▶ **What needs to be done**:
Here are some entries. Repeat all of them exactly.

++++

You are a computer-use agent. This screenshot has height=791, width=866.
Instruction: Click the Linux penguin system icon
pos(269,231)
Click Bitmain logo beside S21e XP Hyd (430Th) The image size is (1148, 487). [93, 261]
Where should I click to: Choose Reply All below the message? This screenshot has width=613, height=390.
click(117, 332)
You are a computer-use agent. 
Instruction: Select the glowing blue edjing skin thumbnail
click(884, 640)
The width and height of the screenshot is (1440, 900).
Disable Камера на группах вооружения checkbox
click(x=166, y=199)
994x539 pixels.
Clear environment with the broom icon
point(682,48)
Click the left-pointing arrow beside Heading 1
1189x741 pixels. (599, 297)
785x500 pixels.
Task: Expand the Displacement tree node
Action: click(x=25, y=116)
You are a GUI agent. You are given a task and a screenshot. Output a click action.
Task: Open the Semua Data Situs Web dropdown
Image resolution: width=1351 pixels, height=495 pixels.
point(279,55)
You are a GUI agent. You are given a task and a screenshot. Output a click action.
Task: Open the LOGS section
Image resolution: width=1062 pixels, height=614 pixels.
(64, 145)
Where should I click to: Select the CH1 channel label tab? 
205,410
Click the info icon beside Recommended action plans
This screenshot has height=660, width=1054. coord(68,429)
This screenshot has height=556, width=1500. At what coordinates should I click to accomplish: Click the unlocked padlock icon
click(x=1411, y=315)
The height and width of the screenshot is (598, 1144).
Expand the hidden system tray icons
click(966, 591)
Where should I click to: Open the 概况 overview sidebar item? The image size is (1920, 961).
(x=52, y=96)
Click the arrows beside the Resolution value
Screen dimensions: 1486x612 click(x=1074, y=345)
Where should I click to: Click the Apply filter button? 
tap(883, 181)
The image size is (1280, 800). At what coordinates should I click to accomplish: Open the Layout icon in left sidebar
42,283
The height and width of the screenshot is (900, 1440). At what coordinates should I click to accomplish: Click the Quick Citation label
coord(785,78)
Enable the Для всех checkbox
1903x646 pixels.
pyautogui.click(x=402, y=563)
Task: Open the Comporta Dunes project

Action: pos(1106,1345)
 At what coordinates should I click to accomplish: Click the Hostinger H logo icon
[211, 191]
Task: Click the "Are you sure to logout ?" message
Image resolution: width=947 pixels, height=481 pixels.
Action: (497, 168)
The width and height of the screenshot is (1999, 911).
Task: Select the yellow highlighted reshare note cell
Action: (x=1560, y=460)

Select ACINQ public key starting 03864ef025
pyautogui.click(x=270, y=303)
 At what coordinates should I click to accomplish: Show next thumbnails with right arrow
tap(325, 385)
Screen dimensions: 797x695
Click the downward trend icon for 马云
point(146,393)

++++

▶ **Solution for this task**:
You are a computer-use agent. This screenshot has height=791, width=866.
Instruction: Click the Linux penguin system icon
pos(269,231)
Click Bitmain logo beside S21e XP Hyd (430Th) The image size is (1148, 487). [93, 261]
Where should I click to: Choose Reply All below the message? This screenshot has width=613, height=390.
click(117, 332)
You are a computer-use agent. 
Instruction: Select the glowing blue edjing skin thumbnail
click(884, 640)
The width and height of the screenshot is (1440, 900).
Disable Камера на группах вооружения checkbox
click(x=166, y=199)
994x539 pixels.
Clear environment with the broom icon
point(682,48)
Click the left-pointing arrow beside Heading 1
1189x741 pixels. (599, 297)
785x500 pixels.
Task: Expand the Displacement tree node
Action: click(x=25, y=116)
You are a GUI agent. You are given a task and a screenshot. Output a click action.
Task: Open the Semua Data Situs Web dropdown
Image resolution: width=1351 pixels, height=495 pixels.
point(279,55)
You are a GUI agent. You are given a task and a screenshot. Output a click action.
Task: Open the LOGS section
Image resolution: width=1062 pixels, height=614 pixels.
(64, 145)
Where should I click to: Select the CH1 channel label tab? 
205,410
Click the info icon beside Recommended action plans
This screenshot has height=660, width=1054. coord(68,429)
This screenshot has height=556, width=1500. At what coordinates should I click to accomplish: Click the unlocked padlock icon
click(x=1411, y=315)
The height and width of the screenshot is (598, 1144).
Expand the hidden system tray icons
click(966, 591)
Where should I click to: Open the 概况 overview sidebar item? The image size is (1920, 961).
(x=52, y=96)
Click the arrows beside the Resolution value
Screen dimensions: 1486x612 click(x=1074, y=345)
Where should I click to: Click the Apply filter button? 
tap(883, 181)
The image size is (1280, 800). At what coordinates should I click to accomplish: Open the Layout icon in left sidebar
42,283
The height and width of the screenshot is (900, 1440). At what coordinates should I click to accomplish: Click the Quick Citation label
coord(785,78)
Enable the Для всех checkbox
1903x646 pixels.
pyautogui.click(x=402, y=563)
Task: Open the Comporta Dunes project

Action: pos(1106,1345)
 At what coordinates should I click to accomplish: Click the Hostinger H logo icon
[211, 191]
Task: Click the "Are you sure to logout ?" message
Image resolution: width=947 pixels, height=481 pixels.
Action: (497, 168)
The width and height of the screenshot is (1999, 911).
Task: Select the yellow highlighted reshare note cell
Action: (x=1560, y=460)

Select ACINQ public key starting 03864ef025
pyautogui.click(x=270, y=303)
 At what coordinates should I click to accomplish: Show next thumbnails with right arrow
tap(325, 385)
Screen dimensions: 797x695
Click the downward trend icon for 马云
point(146,393)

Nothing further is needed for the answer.